Re: [PATCH] sparc64: Exclude perf user callchain during critical sections

David Miller <davem@xxxxxxxxxxxxx> · Wed, 14 Jun 2017 13:05:00 -0400 (EDT)

From: Rob Gardner <rob.gardner@xxxxxxxxxx>
Date: Wed, 14 Jun 2017 10:47:08 -0600

> On 06/14/2017 10:25 AM, David Miller wrote:
>> From: Rob Gardner <rob.gardner@xxxxxxxxxx>
>> Date: Tue, 13 Jun 2017 23:05:57 -0600
>>
>>> One particular critical section occurs in switch_mm:
>>>
>>>          spin_lock_irqsave(&mm->context.lock, flags);
>>>          ...
>>>          load_secondary_context(mm);
>>>          tsb_context_switch(mm);
>>>          ...
>>>          spin_unlock_irqrestore(&mm->context.lock, flags);
>>>
>>> If a perf interrupt arrives in between load_secondary_context() and
>>> tsb_context_switch(), then perf_callchain_user() could execute with
>>> the context ID of one process, but with an active tsb for a different
>>> process. When the user stack is accessed, it is very likely to
>>> incur a TLB miss, since the h/w context ID has been changed. The TLB
>>> will then be reloaded with a translation from the TSB for one process,
>>> but using a context ID for another process. This exposes memory from
>>> one process to another, and since it is a mapping for stack memory,
>>> this usually causes the new process to crash quickly.
>> Ahhh, good catch.
>>
>>> Some potential solutions are:
>>>
>>> 1) Make critical sections run at PIL_NMI instead of PIL_NORMAL_MAX.
>>> This would certainly eliminate the problem, but it would also prevent
>>> perf from having any visibility into code running in these critical
>>> sections, and it seems clear that PIL_NORMAL_MAX is used for just
>>> this reason.
>>>
>>> 2) Protect this particular critical section by masking all interrupts,
>>> either by setting %pil to PIL_NMI or by clearing pstate.ie around the
>>> calls to load_secondary_context() and tsb_context_switch(). This
>>> approach
>>> has a few drawbacks:
>>>
>>>   - It would only address this particular critical section, and would
>>>     have to be repeated in several other known places.
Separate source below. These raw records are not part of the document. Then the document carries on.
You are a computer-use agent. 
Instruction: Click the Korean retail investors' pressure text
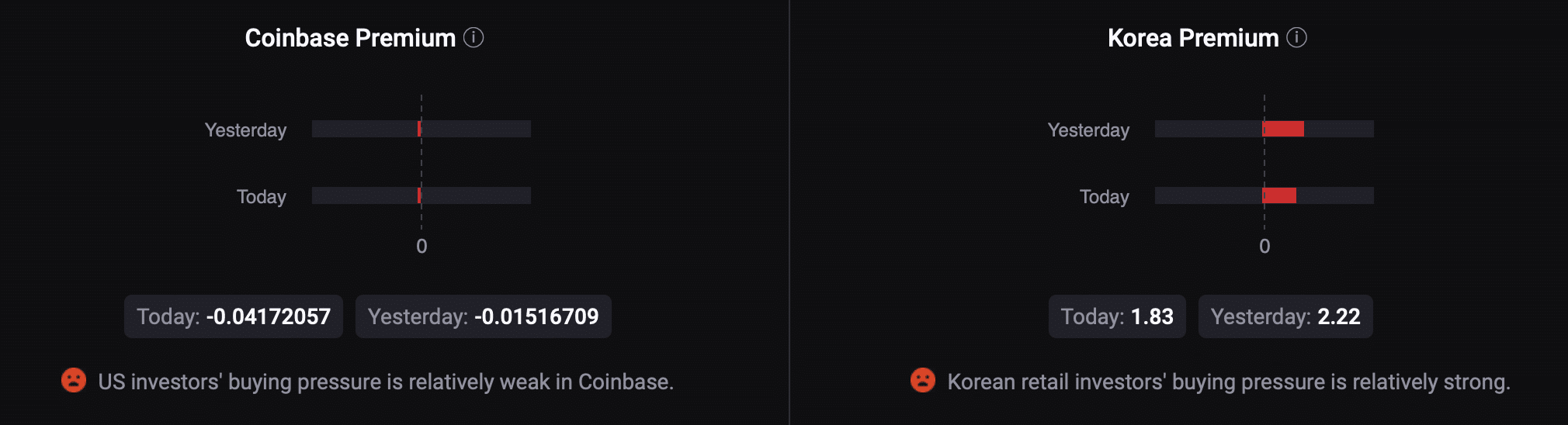1229,382
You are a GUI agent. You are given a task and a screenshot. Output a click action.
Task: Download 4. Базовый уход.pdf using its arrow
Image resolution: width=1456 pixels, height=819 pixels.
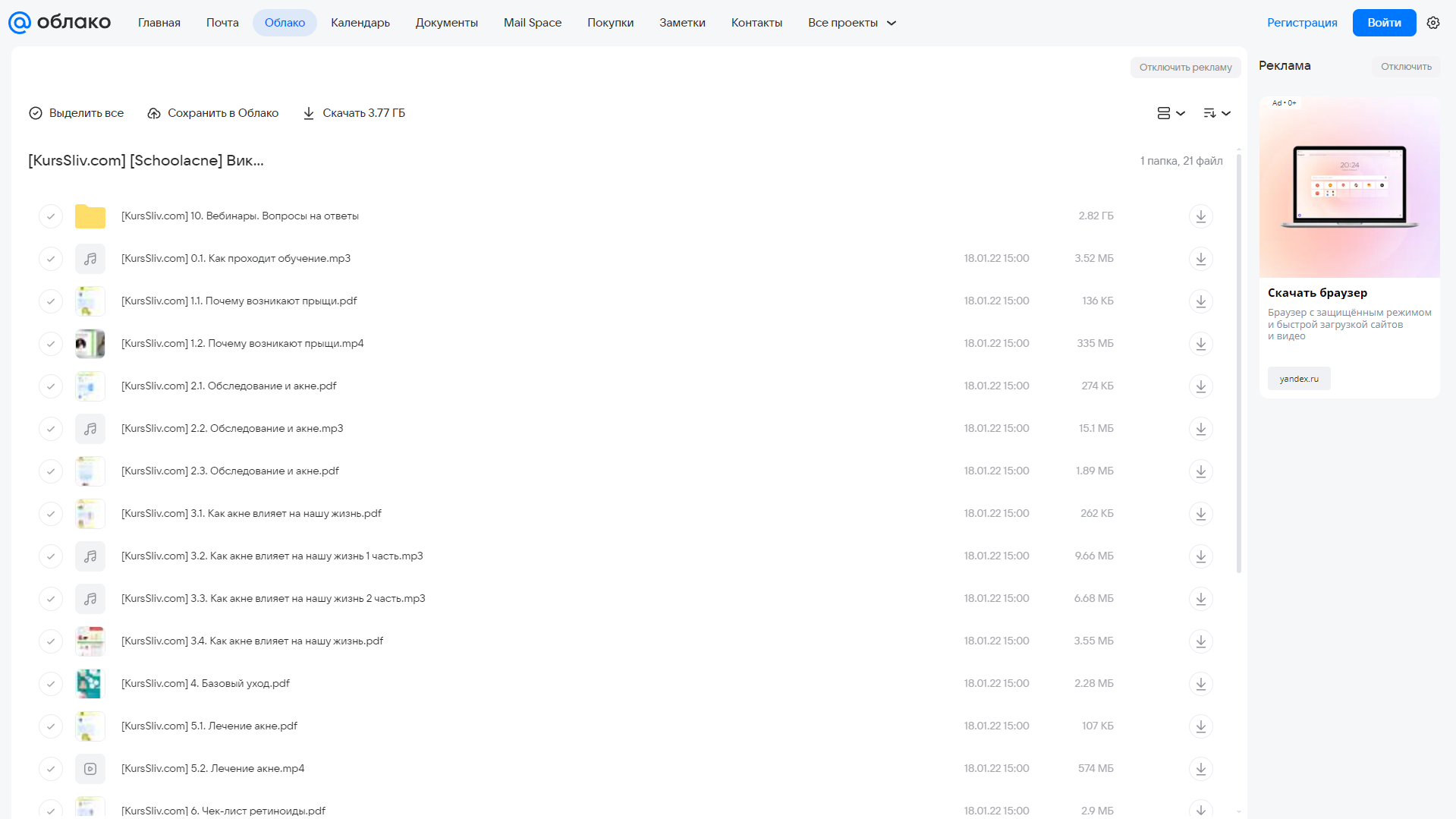[x=1200, y=684]
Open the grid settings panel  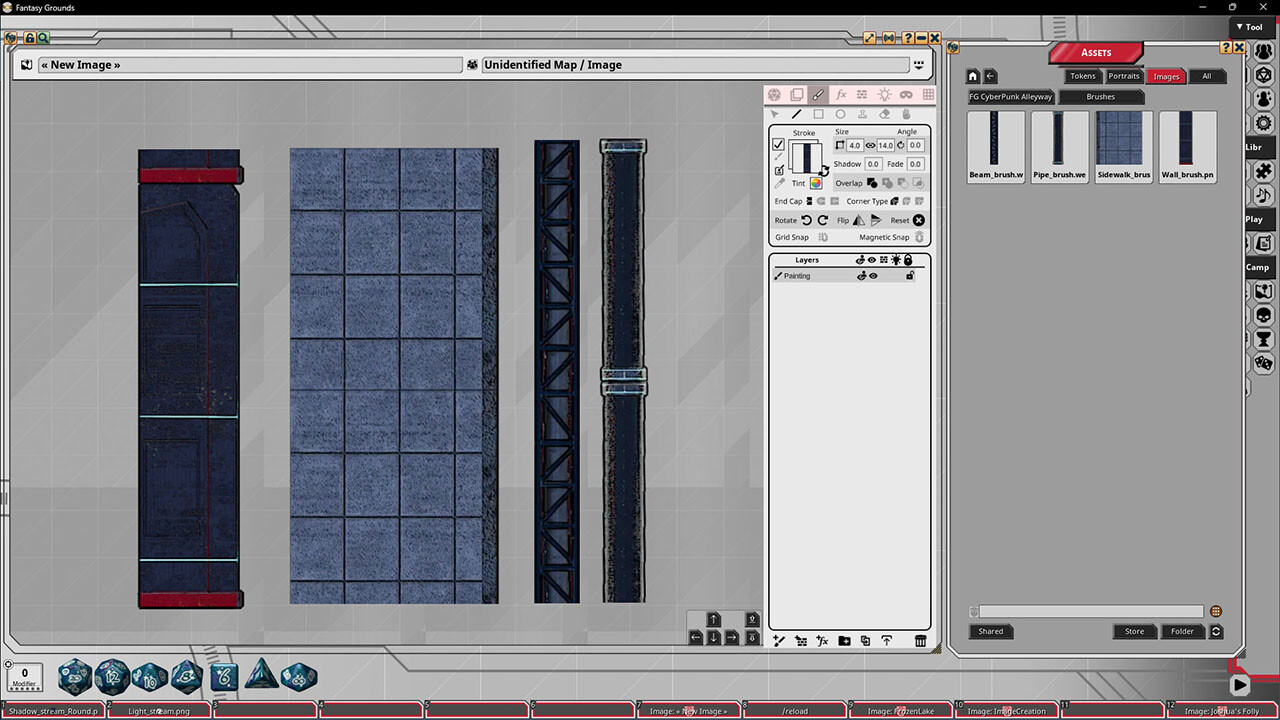930,94
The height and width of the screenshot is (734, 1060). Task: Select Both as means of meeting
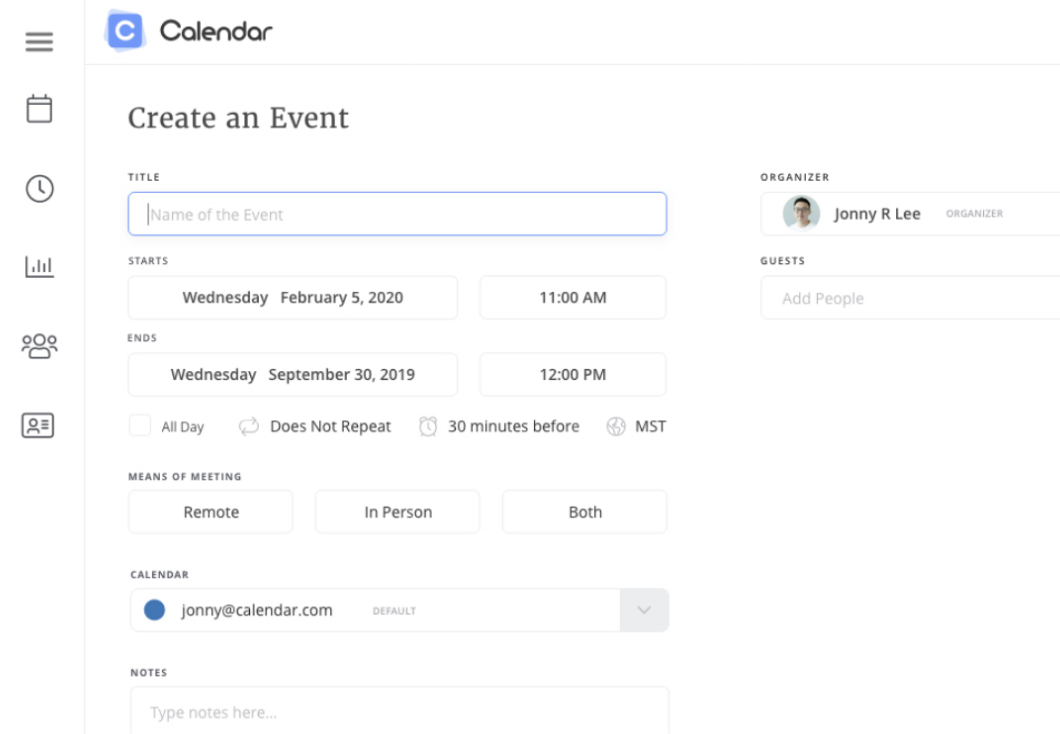pos(585,512)
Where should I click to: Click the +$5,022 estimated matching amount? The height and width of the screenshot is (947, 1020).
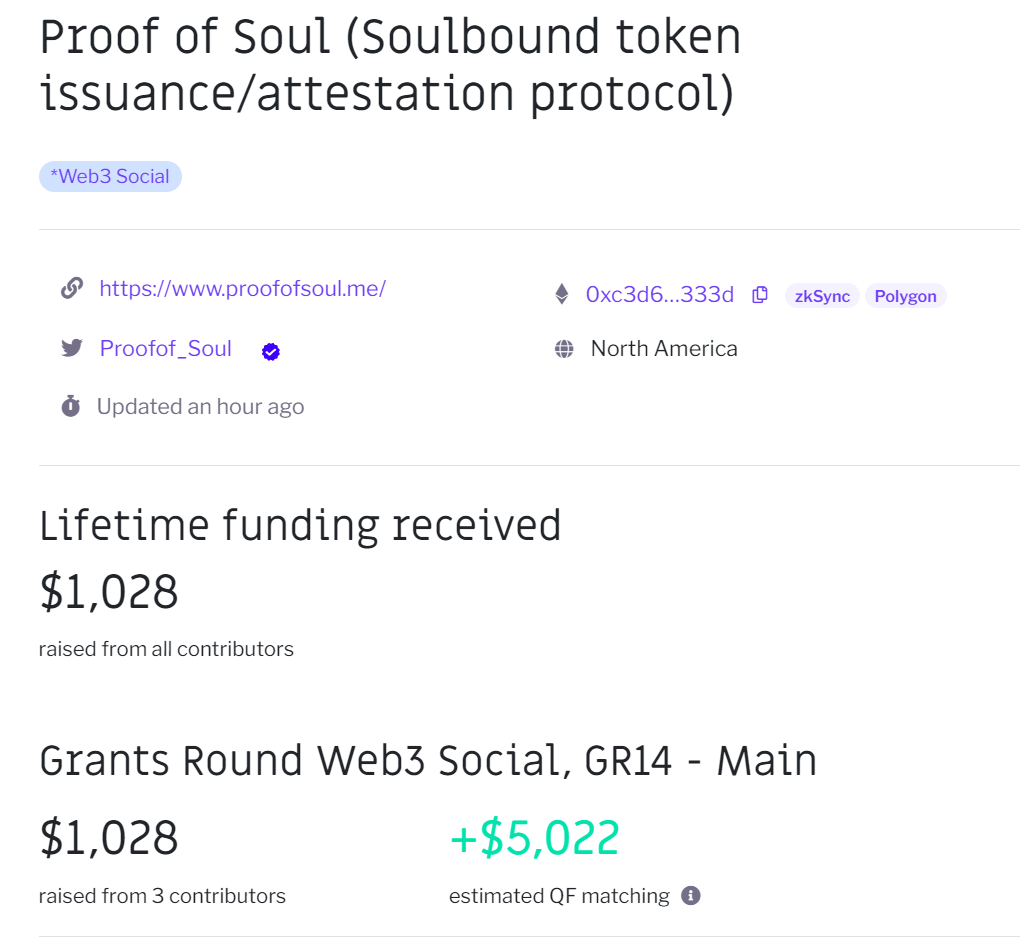point(535,838)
There might be
>>>     other such critical sections that are not known.
>>>
>>>   - It has a performance cost which would be incurred at every context
>>>     switch, since it would require additional accesses to %pil or
>>>     %pstate.
>>>
>>>   - Turning off pstate.ie would require changing __tsb_context_switch(),
>>>     which expects to be called with pstate.ie on.
>>>
>>> 3) Avoid user space MMU activity entirely in perf_callchain_user() by
>>> implementing a new copy_from_user() function that accesses the user
>>> stack via physical addresses. This works, but requires quite a bit of
>>> new code to get it to perform reasonably, ie, caching of translations,
>>> etc.
>>>
>>> 4) Allow the perf interrupt to happen in existing critical sections as
>>> it does now, but have perf code detect that this is happening, and
>>> skip any user callchain processing. This approach was deemed best, as
>>> the change is extremely localized and covers both known and unknown
>>> instances of perf interrupting critical sections. Perf has interrupted
>>> a critical section when %pil == PIL_NORMAL_MAX at the time of the perf
>>> interrupt.
>>>
>>> Ordinarily, a function that has a pt_regs passed in can simply examine
>>> (reg->tstate & TSTATE_PIL) to extract the interrupt level that was in
>>> effect at the time of the perf interrupt.  However, when the perf
>>> interrupt occurs while executing in the kernel, the pt_regs pointer is
>>> replaced with task_pt_regs(current) in perf_callchain(), and so
>>> perf_callchain_user() does not have access to the state of the machine
>>> at the time of the perf interrupt. To work around this, we check
>>> (regs->tstate & TSTATE_PIL) in perf_event_nmi_handler() before calling
>>> in to the arch independent part of perf, and temporarily change the
>>> event attributes so that user callchain processing is avoided. Though
>>> a user stack sample is not collected, this loss is not statistically
>>> significant. Kernel call graph collection is not affected.
>> I tried to figure out how x86 handles this, and gave up after some
>> time :-)  Can you figure it out?
> 
> I could look.
> 
>>
>> PowerPC handles this by hard disabling IRQs from switch_mm until
>> switch_to completes.
>>
>> I think excluding all local_irq_disabled() paths from having stack
>> backtraces is not good.
> 
> Just to clarify, this does not exclude local_irq_disabled() paths from
> having stack backtraces. It only disables collection of *user* stack
> backtraces during these (very rare) times. Collection of *kernel*
> stack traces is not affected, so we still get the same visibility from
> perf for kernel call graphs. I do not believe we sacrifice anything
> here in terms of user stack collection since we'll only skip doing
> this when:
>  1) we're already executing in the kernel when the perf interrupt
>  arrives, and this is already (what should be) a rare event
>  2) and kernel is executing in a local_irq_disabled() path, also should
>  be very rare

I understood this from the beginning.

>>   I'd rather see PIL_MAX get set from switch_mm
>> until switch_to completes.
>>
>> Ok?
>>
> 
> In light of the above, what is your preference?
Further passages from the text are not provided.